Londres
Sid y Nancy el último sueño inglés
Vivieron al límite lo de la música y las drogas. La muerte violenta de ella y la sobredosis de él ya son leyenda.
John Simon Ritchie sólo tenía sentido como Sid Vicious. Hay vidas que sólo pueden explicarse a través del seudónimo. Todos los hombres tienen dos nombres, aunque la mayoría no lo sepan y ni siquiera encuentren el auténtico, el que los identifica, el que muestra cuál es su verdadero rostro. La persona que llevan por dentro. Simon se rebeló en ese «alter ego» punk dispuesto a tragarse la vida entera en una pastilla. A uno le bautizan sin consultarle, sin preguntarle si está de acuerdo o no con los apellidos que recibe. Es un lugar común eso de que uno nace libre.

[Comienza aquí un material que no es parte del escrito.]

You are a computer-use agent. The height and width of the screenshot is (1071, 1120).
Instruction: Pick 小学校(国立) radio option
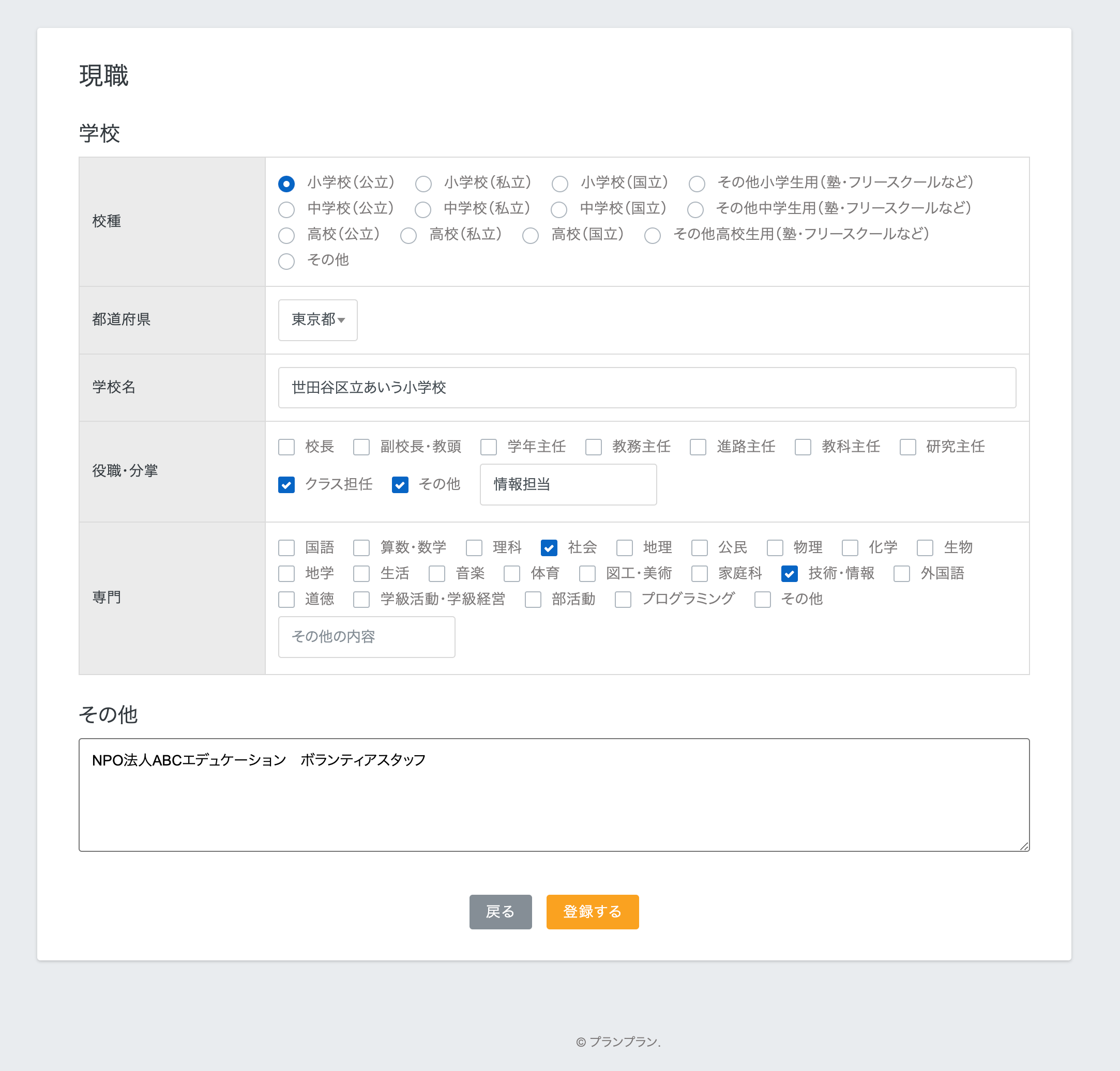coord(559,184)
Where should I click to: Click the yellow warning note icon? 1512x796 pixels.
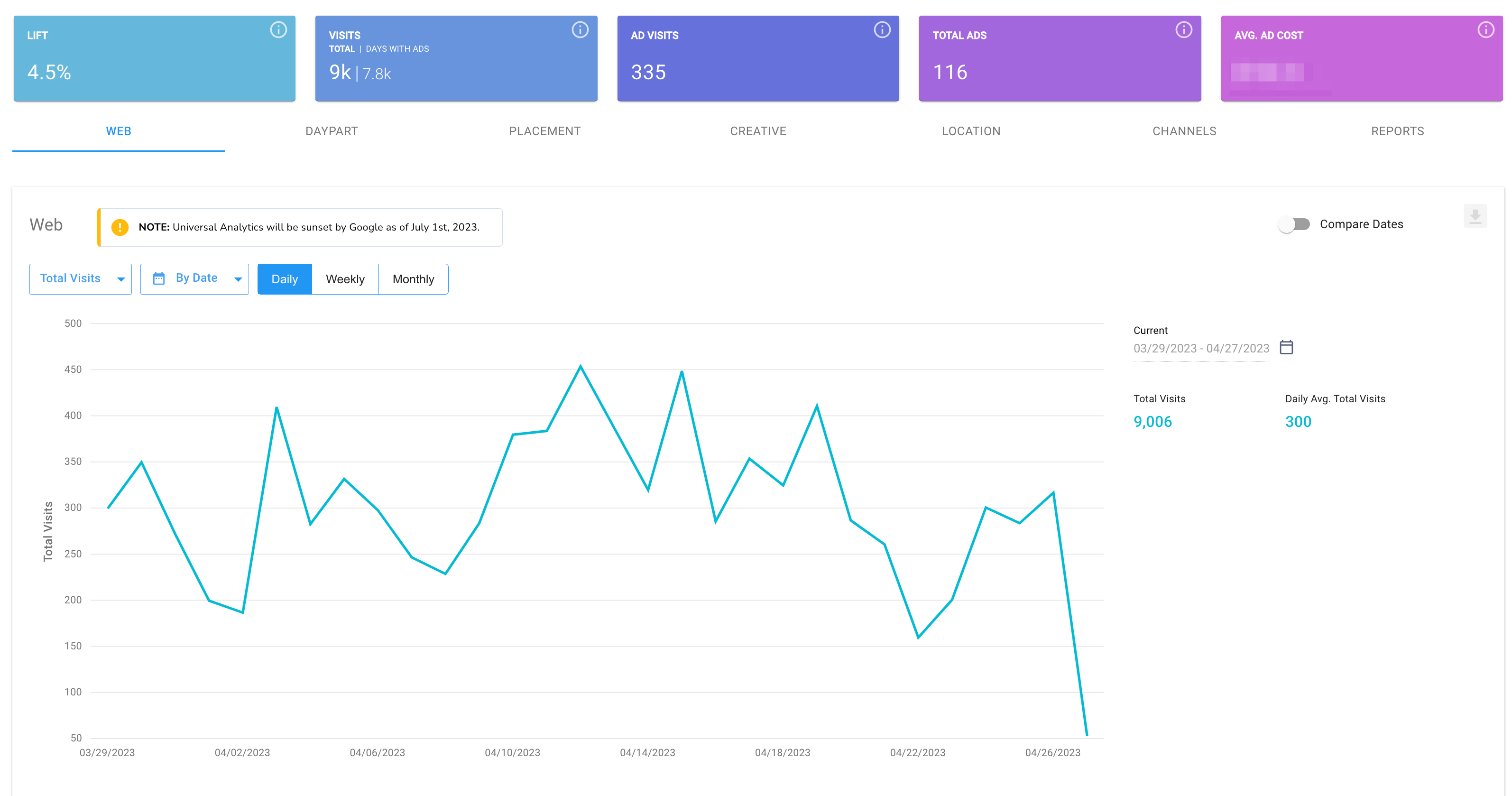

Lo primero que hace la sociedad es endosarte el pasado familiar. Toda esa retahíla abstracta y afectiva de méritos, defectos y virtudes que arrastran los patronímicos y que es contra lo que se rebela la adolescencia, la juventud, cuando busca respuestas a la identidad. Las personas no somos más que historia, aunque sea historia heredada.
John Simon Ritchie era un «fan», uno aventajado, de los Sex Pistols. Un hijo más de una Inglaterra hastiada, la del «hippismo» desencantado, crisis de los setenta, vidas de extrarradio y ese obreraje en paro. Como Sid Vicious alcanzó el sueño del estrellato y la fama. «¿Dónde están las chicas», preguntó al incorporarse al grupo. No resultó ser un buen músico, o al menos, el mejor de la formación, pero lo que importaba era la actitud, las maneras. Y en eso era más Sex Pistols que ninguno. No era aún el punk de los penachos mohicanos, sino el de los pelos electrificados y alborotados, y ese «Good Save the Queen» que, como comenta Jon Savage, era un corte de mangas, un grandísimo «jódete» a su país «churchelliano» y burgués. «No hay ninguna razón para que no hagas lo que te dé la gana», le enseñó su madre en una didacta extraña, y él se dedicó a prender velas envenenadas a esa santa trinidad, a esa idolatría que son el sexo, las drogas y el rock & roll.
Al conocer a Nancy Spungeon, una prostituta yonki de EE UU, se colgó de ella y de ese «vive rápido y muere joven» que traía de allá. En su compañía encontró la heroína, que era barata y abundante –todo al final es economía, oferta y demanda–, y la senda para acabar con los Sex Pistols. Lo suyo fue un enganchón intenso, pero breve, de viajes, amores y malos rollos, que terminó el día en que él despertó y la encontró muerta con un chuchillo clavado en el abdomen. La policía primero lo encerró y luego lo soltó, en un típico acto de estos chicos. Sid lo celebró con una fiesta, la misma en la que dio con esa aguja que lo reuniría con Nancy. El chaval incómodo, que repudiaban los políticos y los medios, empezó, junto a su pareja, a ser «merchandising», un artículo de consumo, de explotación, porque hoy con los rebeldes y los inconformistas se hace eso, pósters y camisetas. Dee Dee Ramone, al menos, les dedicó «Love Kills».
Un grito inconformista
Aquellos chicos, con sus mensajes anticonsumistas y esa insurgencia de hazlo todo por ti mismo, representaban un desafío para la sociedad británica acomodada en las reglas y las conductas bien. Venían con una estética subversiva que no respetaba ni a los Beatles ni a los Pink Floyd y chillaban lo que nadie quería oír en Londres: «Que empiece la Tercera Guerra Mundial para que nos sintamos vivos de nuevo». Un desprecio hiriente a toda esa generación que todavía recordaba el esfuerzo bélico que se derrochó para derrotar a los nazis, como cuenta «England's Dreaming». Recuperaron la provocación radical contra el bostezo estandarizado. El «sean todo lo que esta sociedad detesta». Fueron rechazados en 1976 y 1977 por casi todo el mundo, pero las bandas de los setenta aglutinaron a su alrededor a los inadaptados, a los hijos sin futuro. Sus nombres todavía relucen hoy.